This oxindole ring can be formed when aromatic substrates contain a halogen atom situated ortho to a moiety containing a reactive functional group. For example, intramolecular radical cyclizations and Heck cyclizations have been used to form the C3-C4 bond of the oxindole nucleus (Scheme 35).[110–116] Grigg and coworkers[117] described the in situ Pd-catalyzed preparation of tributylstannyl-1,2-carbodialkylidene through one-pot protocol from 1,6-diynes and TBTH which was then further coupled with iodobenzene possessing a proximate alkene group and anion capture to provide the good yields of targeted indoline derivatives (Scheme 36).[91]

 

The alkyl, aryl, and functionalized geminal bromoalkenes participated in an indolization reaction. A new optimization was done with o-chloroanilines. When XPhos was used as a supporting ligand then only the tandem process was achieved. The indoles were synthesized with similar yields to those observed with o-bromoanilines under these conditions[52,118] (Scheme 37).
Spirooxindoles are key intermediates to synthesize (-)-physostigmine, (-)-eptazocine, halenaquinol, and indolizidine alkaloids.[119,120] An indolizidine and spirooxindole skeletons were synthesized as shown in Scheme 38. [121,122]

 

The starting substrates N-(o-halophenyl)allenamides were utilized in a new protocol for the formation of 3-substituted, 2-unsubstituted, and 2,3-disubstituted indoles through an intramolecular carbopalladation/anion capture domino reaction with boron nucleophiles. The 2-silylindoles were synthesized when an appropriate silicon group was selectively introduced to the a-position of the allenamide functionality. The formed 2-silylindoles were substrates for further functionalization at the C-2 position (Scheme 39). Fuwa and Sasaki[123a] described this approach based on the intramolecular carbopalladation/cyclization-anion capture protocol for the synthesis of 2,3-disubstituted indole derivatives. The palladium p-allyl intermediate was formed from allenamides which contain a substituent at the a-position through a facile carbopalladation/cyclization. The formed palladium p-allyl intermediate was then cross-coupled with a number of orgnanoboron species to provide various 2,3-disubstituted indoles.[44,123b]

 

Precedent for competitive oxidative amination in a carboamination reaction was seen previously by the Wolfe group.[124,125] For example, as shown in Scheme 40, in the reaction of N-benzyl-2-allylaniline with 4-bromotoluene to form an indoline, the oxidative amination product N-benzyl-2-methylindole was formed as a byproduct. Furthermore, oxidative amination products can even be preferentially formed over carboamination products with proper ligand choice.

 

The 2-acetylenic anilines en route to 2-amido-indoles were synthesized by aminative cross-coupling of aryl halides through metal-promoted 5-endo-dig cyclization[126–143] (Schemes 41 and 42). The ynamide 7-Br underwent amination in the presence of p-tolNH2 and 2.5 mol% Pd2(dba)3 to afford 2-amido-indole in good yields using either 5 mol% of Buchwald’s X-phos or van Leeuwen’s xantphos as ligands.[144] The reaction time decreased in the presence of X-phos in comparison to xantphos while there was no use of BINAP. On the other hand, the 2-amido-indole was formed in 78% yield by
amination of 7-Cl only with X-phos. In contrast to aryl iodides, aryl chlorides and bromides performed better in this reaction.

═══

▶ PROBLEM TO SOLVE:
Can you continue the passage on palladium-catalyzed indole and oxindole synthesis from its final sentence?

Entries from a dataset:
═══

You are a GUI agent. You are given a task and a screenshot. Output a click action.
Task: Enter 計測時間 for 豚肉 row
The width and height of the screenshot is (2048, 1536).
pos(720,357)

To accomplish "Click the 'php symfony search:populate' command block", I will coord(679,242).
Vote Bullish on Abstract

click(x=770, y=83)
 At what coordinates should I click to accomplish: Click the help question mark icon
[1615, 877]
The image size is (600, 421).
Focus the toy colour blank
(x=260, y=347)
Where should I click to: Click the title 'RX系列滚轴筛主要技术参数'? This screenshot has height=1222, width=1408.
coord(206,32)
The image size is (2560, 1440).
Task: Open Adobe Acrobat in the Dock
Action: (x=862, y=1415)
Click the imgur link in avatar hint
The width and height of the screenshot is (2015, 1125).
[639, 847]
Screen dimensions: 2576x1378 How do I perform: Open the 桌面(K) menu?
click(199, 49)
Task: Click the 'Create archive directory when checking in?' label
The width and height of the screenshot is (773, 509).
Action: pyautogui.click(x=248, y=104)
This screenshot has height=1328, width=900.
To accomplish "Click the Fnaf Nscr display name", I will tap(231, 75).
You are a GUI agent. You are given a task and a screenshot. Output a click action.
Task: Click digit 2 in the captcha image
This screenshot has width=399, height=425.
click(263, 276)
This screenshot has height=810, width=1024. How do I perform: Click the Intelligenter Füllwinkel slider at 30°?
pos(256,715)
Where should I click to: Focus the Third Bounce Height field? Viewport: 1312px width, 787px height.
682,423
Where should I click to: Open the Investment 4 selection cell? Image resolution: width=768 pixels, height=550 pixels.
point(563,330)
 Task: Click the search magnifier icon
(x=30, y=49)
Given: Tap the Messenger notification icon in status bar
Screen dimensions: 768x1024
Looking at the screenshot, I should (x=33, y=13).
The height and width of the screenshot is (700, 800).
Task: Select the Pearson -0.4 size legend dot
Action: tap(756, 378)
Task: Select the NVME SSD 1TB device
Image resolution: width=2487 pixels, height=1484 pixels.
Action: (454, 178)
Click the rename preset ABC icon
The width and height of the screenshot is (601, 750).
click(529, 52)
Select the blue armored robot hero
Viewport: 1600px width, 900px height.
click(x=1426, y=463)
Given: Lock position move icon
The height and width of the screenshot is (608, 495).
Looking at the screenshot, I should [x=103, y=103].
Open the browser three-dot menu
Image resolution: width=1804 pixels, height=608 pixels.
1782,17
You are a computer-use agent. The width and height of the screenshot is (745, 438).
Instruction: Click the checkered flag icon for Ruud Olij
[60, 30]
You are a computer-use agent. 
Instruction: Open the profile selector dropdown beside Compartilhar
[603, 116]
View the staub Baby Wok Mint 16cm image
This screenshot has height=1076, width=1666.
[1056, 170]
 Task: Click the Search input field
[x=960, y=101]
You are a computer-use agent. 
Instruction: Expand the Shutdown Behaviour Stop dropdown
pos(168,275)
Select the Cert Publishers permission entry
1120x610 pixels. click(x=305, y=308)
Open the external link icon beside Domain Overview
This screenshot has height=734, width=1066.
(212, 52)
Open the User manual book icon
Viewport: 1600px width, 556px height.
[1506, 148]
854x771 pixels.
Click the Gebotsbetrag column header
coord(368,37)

═══

▶ RIGHT ANSWER:
The nitrogen behaved as an ambivalent atom in this operation. As a nucleophile, it intervened in the N-allylation step and in the cyclization step as a leaving group which favored the synthesis of a p-allylpalladium complex. With a number of o-alkynyltrifluoroacetanilides and allylic carbonates, these methods afforded good results. In one of the method, o-ethynyltrifluoroacetanilide was utilized to provide 2-unsubstituted 3-allylindoles in allowable yields. The substituent present on the central carbon atom of the allylic compound was tolerated, whereas the cyclization reaction was hampered when the sterically encumbered substituents were present at one end of the alkyne moiety or the substitution was available at both termini of the allylic system. The most challenging situation to the regiochemistry of the new C-C bond was faced when there were small steric differences between the two allylic termini. The best results were observed with tris(2,4,6-trimethoxyphenyl)-phosphine (ttmpp) and the reaction afforded remarkable regioselectivity and the less substituted terminus of the allylic system bears the indole unit almost exclusively. Some loss of olefin geometry was observed in this process[44,145] (Scheme 43).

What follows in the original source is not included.